H.R. 3199 would create a grant program to increase the number of emergency medical technicians (EMTs). Under H.R. 3199, states would receive grants to create a program to help veterans with medical training become qualified as state-certified EMTs. States would be required to prove they have a shortage of EMTs before applying for and receiving a grant. The Secretary of Health and Human Services would be required to submit an annual report to Congress regarding the status of the program. Furthermore, the Comptroller General of the United States must submit a report to Congress, which will include a recommendation to whether the program should be expanded to help veterans become health providers other than EMTs.

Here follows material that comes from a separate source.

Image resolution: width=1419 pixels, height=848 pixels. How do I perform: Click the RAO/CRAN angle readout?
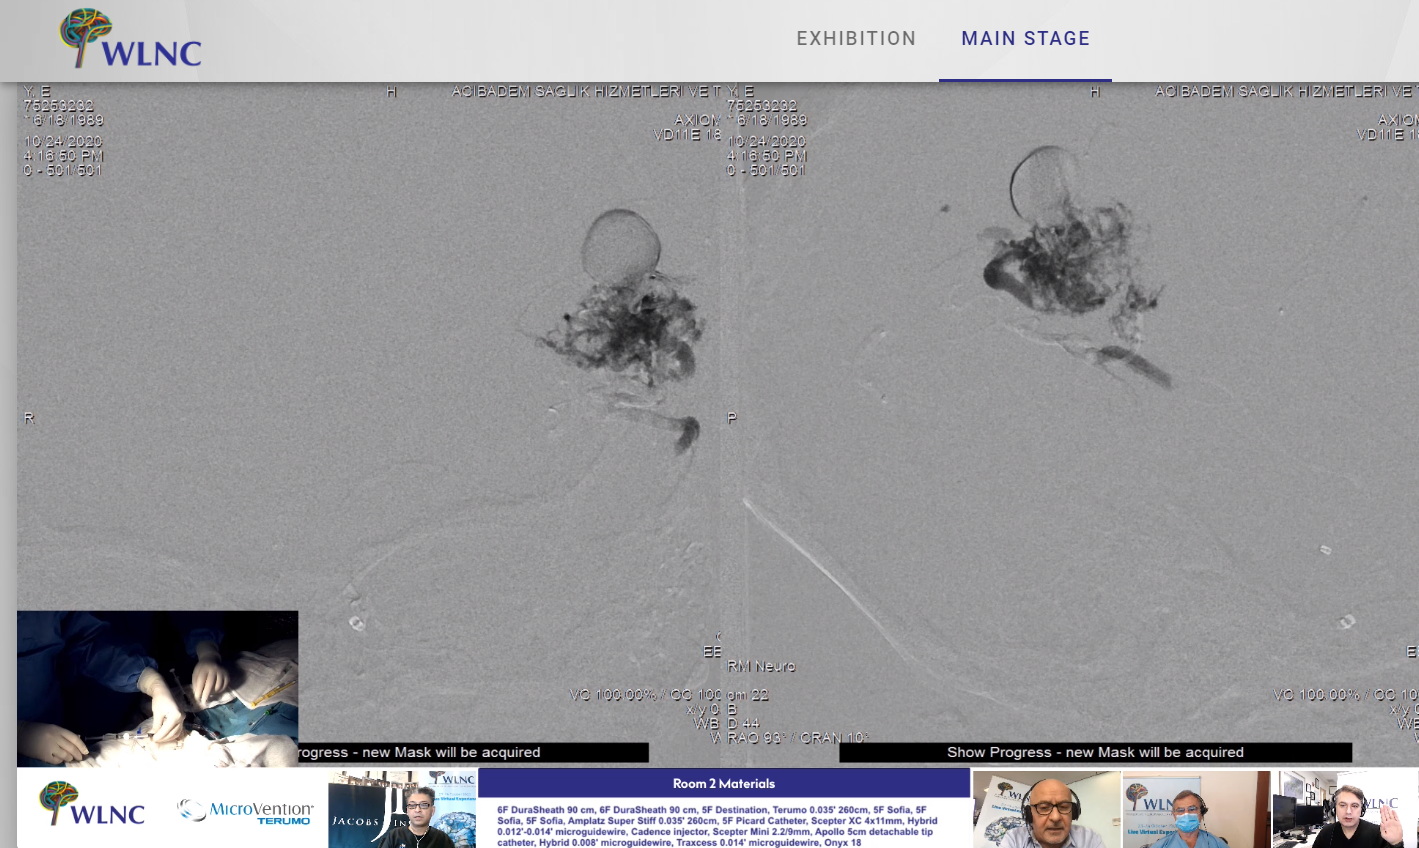(797, 738)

Lastly, the bill would authorize the appropriation of $5,000,000 for each fiscal year 2011 through 2015.
According to the committee report, “veterans with military medical training often encounter significant certification fees and burdensome requirements to study entry-level curricula when they seek to qualify as civilian EMTs, making their entry into this field more difficult and time-consuming. These barriers come at a time when states with EMT shortages are seeking additional personnel to help build their emergency response capability.”
Assuming the appropriation of all funding, the Congressional Budget Office estimates that implementing the act would cost $3 million in 2011 and $23 million over the 2011-15 time period. Pay-go does not apply.